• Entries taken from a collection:

◇ ◇ ◇ ◇ ◇

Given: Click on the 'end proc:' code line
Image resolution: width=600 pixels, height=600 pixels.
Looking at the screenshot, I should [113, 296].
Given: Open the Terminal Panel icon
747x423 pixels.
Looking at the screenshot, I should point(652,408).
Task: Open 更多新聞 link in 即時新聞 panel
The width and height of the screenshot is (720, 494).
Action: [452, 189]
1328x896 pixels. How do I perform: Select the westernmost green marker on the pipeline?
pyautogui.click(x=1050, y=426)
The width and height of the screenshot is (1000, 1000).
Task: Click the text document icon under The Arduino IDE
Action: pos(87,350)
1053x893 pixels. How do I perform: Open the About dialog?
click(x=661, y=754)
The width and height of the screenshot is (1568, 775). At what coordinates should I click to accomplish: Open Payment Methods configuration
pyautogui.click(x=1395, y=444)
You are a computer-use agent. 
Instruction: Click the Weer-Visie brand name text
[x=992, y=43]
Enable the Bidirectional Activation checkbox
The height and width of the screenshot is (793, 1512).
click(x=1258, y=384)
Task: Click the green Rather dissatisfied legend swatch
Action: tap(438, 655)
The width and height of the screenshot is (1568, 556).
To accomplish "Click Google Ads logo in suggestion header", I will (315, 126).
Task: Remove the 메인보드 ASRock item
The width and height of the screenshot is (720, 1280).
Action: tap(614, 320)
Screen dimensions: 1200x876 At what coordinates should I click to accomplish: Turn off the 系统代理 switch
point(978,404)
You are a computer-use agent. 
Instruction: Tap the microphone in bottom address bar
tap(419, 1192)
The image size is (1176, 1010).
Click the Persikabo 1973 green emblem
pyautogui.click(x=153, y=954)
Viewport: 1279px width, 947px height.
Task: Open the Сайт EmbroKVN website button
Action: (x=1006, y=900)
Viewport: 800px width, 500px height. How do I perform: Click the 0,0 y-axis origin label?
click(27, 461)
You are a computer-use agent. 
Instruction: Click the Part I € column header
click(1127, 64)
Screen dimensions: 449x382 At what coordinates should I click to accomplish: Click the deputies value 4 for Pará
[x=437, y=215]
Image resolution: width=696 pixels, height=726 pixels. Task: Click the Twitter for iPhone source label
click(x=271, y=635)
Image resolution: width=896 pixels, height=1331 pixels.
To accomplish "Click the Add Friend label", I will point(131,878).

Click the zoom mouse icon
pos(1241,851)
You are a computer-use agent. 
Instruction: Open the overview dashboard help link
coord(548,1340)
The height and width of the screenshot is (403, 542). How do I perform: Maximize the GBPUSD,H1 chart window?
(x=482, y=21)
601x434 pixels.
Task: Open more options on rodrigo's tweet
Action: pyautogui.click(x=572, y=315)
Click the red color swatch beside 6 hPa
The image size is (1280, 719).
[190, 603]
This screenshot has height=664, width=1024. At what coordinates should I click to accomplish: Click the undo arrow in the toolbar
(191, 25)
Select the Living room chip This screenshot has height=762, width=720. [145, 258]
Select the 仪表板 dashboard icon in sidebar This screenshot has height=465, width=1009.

◇ ◇ ◇ ◇ ◇

The line containing "Screen dimensions: 449x382" marks where to begin; the last line of the records marks where to stop. Copy both and all between, exactly.

• Solution for this task:
Screen dimensions: 449x382 At what coordinates should I click to accomplish: Click the deputies value 4 for Pará
[x=437, y=215]
Image resolution: width=696 pixels, height=726 pixels. Task: Click the Twitter for iPhone source label
click(x=271, y=635)
Image resolution: width=896 pixels, height=1331 pixels.
To accomplish "Click the Add Friend label", I will point(131,878).

Click the zoom mouse icon
pos(1241,851)
You are a computer-use agent. 
Instruction: Open the overview dashboard help link
coord(548,1340)
The height and width of the screenshot is (403, 542). How do I perform: Maximize the GBPUSD,H1 chart window?
(x=482, y=21)
601x434 pixels.
Task: Open more options on rodrigo's tweet
Action: pyautogui.click(x=572, y=315)
Click the red color swatch beside 6 hPa
The image size is (1280, 719).
[190, 603]
This screenshot has height=664, width=1024. At what coordinates should I click to accomplish: Click the undo arrow in the toolbar
(191, 25)
Select the Living room chip This screenshot has height=762, width=720. [145, 258]
Select the 仪表板 dashboard icon in sidebar This screenshot has height=465, width=1009.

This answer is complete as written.